Tokyo July 2, 2005; The Asahi Shimbun reported that in a reversal of recent procurement policies, automakers are forging closer relationships with suppliers in efforts to enhance long-term competitiveness.

In the late 1990s, observers said the industry's keiretsu system, under which automakers vertically integrated their operations with affiliated parts makers, had all but collapsed.

When Nissan Motor Co., Mitsubishi Motors Corp. and Mazda Motor Cop. fell under the wing of foreign companies, they began putting price ahead of affiliation in parts procurement.

However, industry executives now say they have found that benefits from long-term relations with suppliers outweigh the value of cheap parts.

The industry's latest move to re-establish automaker-supplier relationships came this week, when MMC set up an association of about 160 large-volume suppliers.

To seamlessly cut costs and improve quality, the company will regularly conduct research with parts makers on technical requirements, send engineers to their factories and work with suppliers from an early development stage.

Many of the association members used to belong to the Kashiwa-kai, a similar organization that MMC disbanded in 2002 after DaimlerChrysler AG acquired a large stake in the company.

In a typical keiretsu relationship, parts makers conduct research on materials or assembly methods and invest in production or distribution facilities, based on information supplied by automakers, even if orders are not committed.

Executives say they are not simply reviving keiretsu groupings, in which some suppliers tended to take the manufacturer's patronage for granted.

MMC President Osamu Masuko told parts makers that the struggling automaker cannot support all members of the new association as though they were a convoy.

The company plans to urge parts makers to continually squeeze costs even after they achieved initial cost reduction targets, officials said.

In the days of the Kashiwa-kai, suppliers would hobnob with MMC executives on trips and golfing, but those social events will not be part of the new association's activities.

Nissan, which sold its holdings in most of its 1,394 affiliated suppliers following a capital alliance with France's Renault SA in 1999, raised its stake in Calsonic Kansei Corp. to 41.7 percent in January, from 27.6 percent.

President Carlos Ghosn, who spearheaded the past divestments, said his policy remains unchanged, emphasizing that Nissan may obtain a controlling interest in indispensable partners but withdraw investments from uncompetitive suppliers.

Calsonic Kansei is a major supplier of modular automotive systems, such as dashboards preinstalled with meters, air-conditioning units, instrument panels and other associated items.

Still, a company executive said he got Ghosn's message when Nissan bought such components from U.S. rival Visteon Corp. for some of its models assembled in North America.

Mazda, one-third owned by Ford Motor Co., revived Japanese-style automaker-supplier relationships in fiscal 2002, only two years after it switched to U.S.-style competitive bidding.

The company slashed procurement costs by 25 percent over the past three years.
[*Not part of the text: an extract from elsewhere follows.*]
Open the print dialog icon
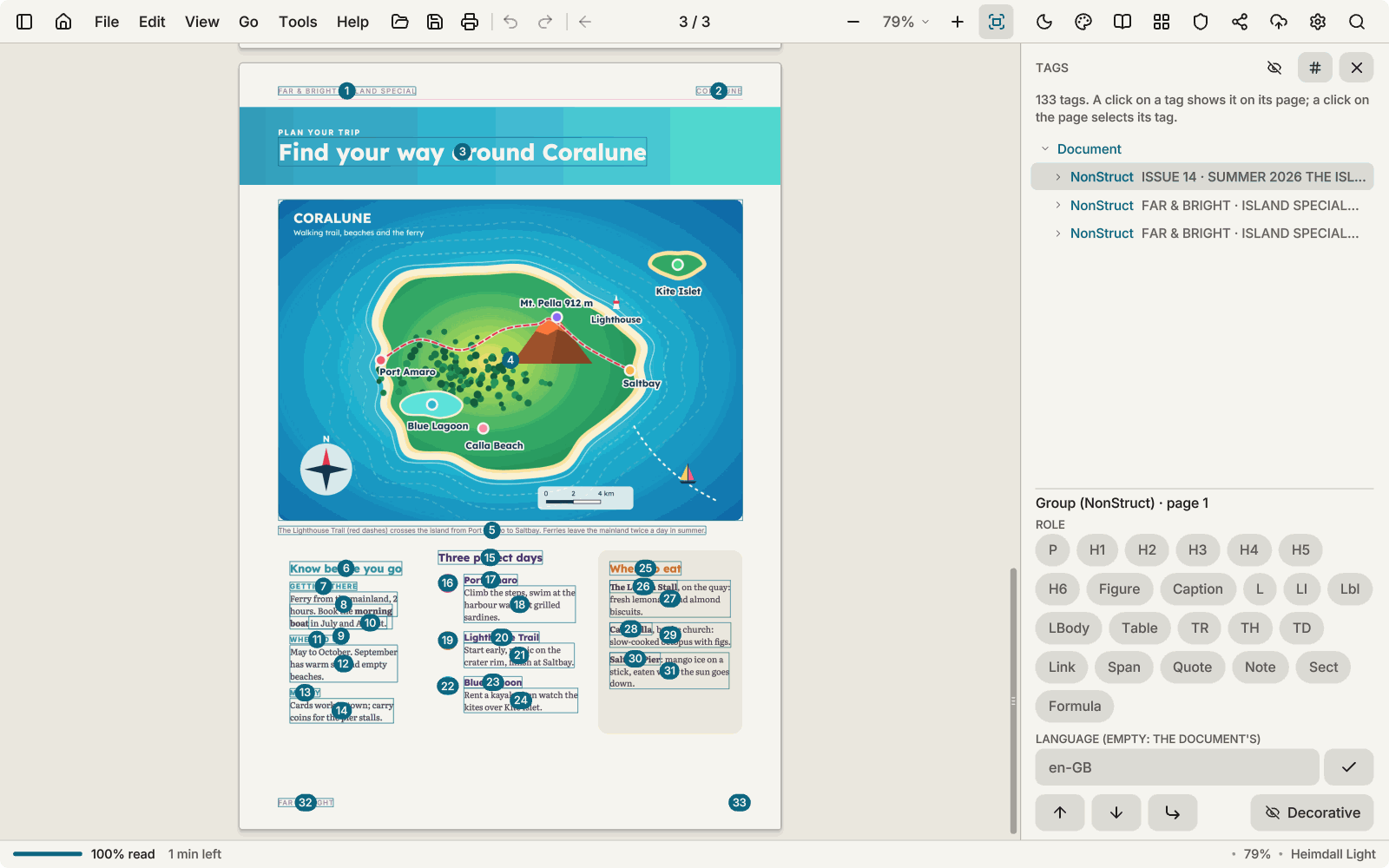Viewport: 1389px width, 868px height. click(x=470, y=22)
It has launched a new program to achieve higher targets through closer cooperation with parts makers.

Honda Motor Co., the nation's only major automaker that does not have a group of affiliated suppliers, raised its stake in auto body producer Kikuchi Co. to 20.7 percent in May, from 8.3 percent.

Executives say there are limits to cost reductions if they are to be achieved through price competition alone.
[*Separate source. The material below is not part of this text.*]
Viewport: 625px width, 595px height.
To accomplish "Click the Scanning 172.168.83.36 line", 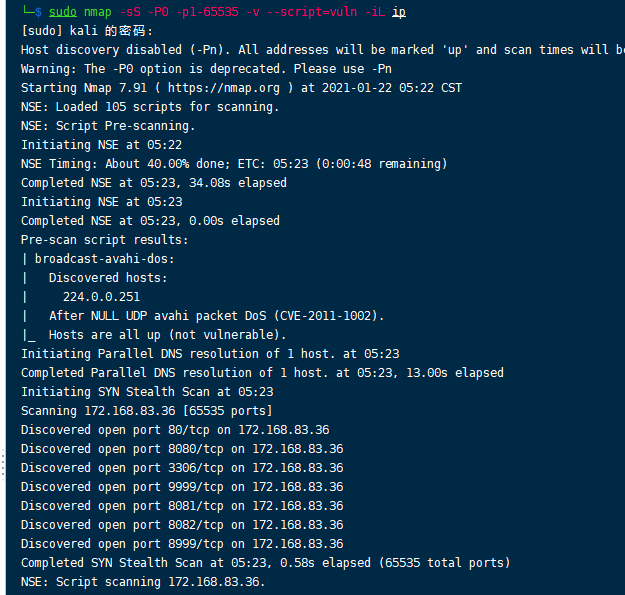I will [x=147, y=410].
MMC, after disbanding the Kashiwa-kai, reduced procurement costs by 20 percent over the three years through such measures as buying Chinese-made parts.

According to one industry executive, however, MMC's relationships with parts makers deteriorated, and the negative impact exceeded cost reductions.

An official at one MMC supplier said: "When we knew we might be dropped from the next round of procurement, we were reluctant to incorporate all of our technologies into MMC parts."

Perhaps most important, industry leader Toyota Motor Corp. has defied the industry trend away from the keiretsu tradition and steadily cut down on costs on the strength of its firm grip on suppliers.

Groupwide cost-cutting is a primary reason behind the company's recent record earnings.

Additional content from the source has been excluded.